James Dermott Monteith (2 June 1943 - 6 December 2009) was an Irish international cricketer. Monteith was a right-handed batsman who bowled slow left-arm orthodox. Monteith was educated at the Royal Belfast Academical Institution and Queen's University Belfast.

==Career==
Monteith played the majority of his club cricket for Lisburn Cricket Club and also had spells at Queen's University and Middlesex County Cricket Club. He also toured with the Marylebone Cricket Club to Bangladesh and East Africa.

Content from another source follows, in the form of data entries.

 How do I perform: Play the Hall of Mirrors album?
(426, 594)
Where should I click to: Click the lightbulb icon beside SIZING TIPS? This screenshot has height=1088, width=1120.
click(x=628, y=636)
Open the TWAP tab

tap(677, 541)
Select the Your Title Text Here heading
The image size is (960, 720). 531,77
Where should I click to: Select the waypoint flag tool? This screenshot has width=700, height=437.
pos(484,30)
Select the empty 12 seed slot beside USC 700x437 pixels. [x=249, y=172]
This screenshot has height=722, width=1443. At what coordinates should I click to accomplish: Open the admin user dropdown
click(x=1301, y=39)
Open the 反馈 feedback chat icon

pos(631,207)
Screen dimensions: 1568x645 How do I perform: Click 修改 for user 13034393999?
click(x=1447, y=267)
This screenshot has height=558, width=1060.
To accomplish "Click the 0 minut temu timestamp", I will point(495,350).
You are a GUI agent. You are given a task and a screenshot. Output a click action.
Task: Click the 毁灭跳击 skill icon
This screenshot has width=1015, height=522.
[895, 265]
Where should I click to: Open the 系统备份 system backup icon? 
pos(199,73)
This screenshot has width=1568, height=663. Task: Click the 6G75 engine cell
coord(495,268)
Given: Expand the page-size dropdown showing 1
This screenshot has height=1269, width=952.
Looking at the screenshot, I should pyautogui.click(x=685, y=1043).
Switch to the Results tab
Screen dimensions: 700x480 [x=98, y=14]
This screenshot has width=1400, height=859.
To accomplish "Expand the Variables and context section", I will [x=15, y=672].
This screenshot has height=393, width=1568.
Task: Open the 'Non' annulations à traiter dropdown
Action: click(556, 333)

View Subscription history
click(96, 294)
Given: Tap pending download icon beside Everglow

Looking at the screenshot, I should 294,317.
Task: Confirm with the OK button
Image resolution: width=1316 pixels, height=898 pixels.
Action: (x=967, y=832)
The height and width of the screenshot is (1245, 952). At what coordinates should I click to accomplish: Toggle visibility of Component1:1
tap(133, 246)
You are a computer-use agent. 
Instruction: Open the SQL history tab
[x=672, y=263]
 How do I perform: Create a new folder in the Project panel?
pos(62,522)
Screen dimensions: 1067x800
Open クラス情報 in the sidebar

Monteith captained Ireland on 38 occasions, winning 11 times, passing James Boucher's record number of wickets in 1984 and ended his playing career with Ireland with 326 wickets in 76 matches. It remains an Irish record. While a bowling all-rounder, who rarely went in above No 8, on his international debut in 1965 against MCC at Lord's, he scored a half century batting at 4 and didn’t bowl. In his last match he made his highest score of 95.

Monteith took 100 club wickets in a season twice for Lisburn Cricket Club in 1971 and 1973 with his slow left-arm orthodox spin. His maiden century for Lisburn came in 1971.

Monteith was a 38-year-old veteran when he was called upon by Middlesex as cover for John Emburey and Phil Edmonds for the 1981 and 1983 seasons. He proved more than capable at county level, taking 24 wickets in eight County Championship appearances with a best of 5 for 60 against Essex.

Monteith was also an enthusiastic rugby player and played for Bangor Rugby Club. His sporting career ended when he became the victim of a serious hit and run accident in early 1985. Monteith finished his first class cricket career with 94 wickets at 20.64 and 530 runs at 15.58.

==After cricket==
Monteith later went on to coach cricket at both Bangor Rugby Football and Cricket Club and Donaghadee Cricket Club, even attempting a short lived playing comeback while at Donaghadee. Subsequently, he became a national selector from 1989 to 2001 except in 1999 when he was President of the Irish Cricket Union.

From 2000-2002 he wrote At The Crease: The Dermott Monteith Column for CricketEurope. He published his autobiography, A Stone in the Glasshouse, in 2003. On 6 December 2009 Monteith died in Bangor, County Down, aged 66.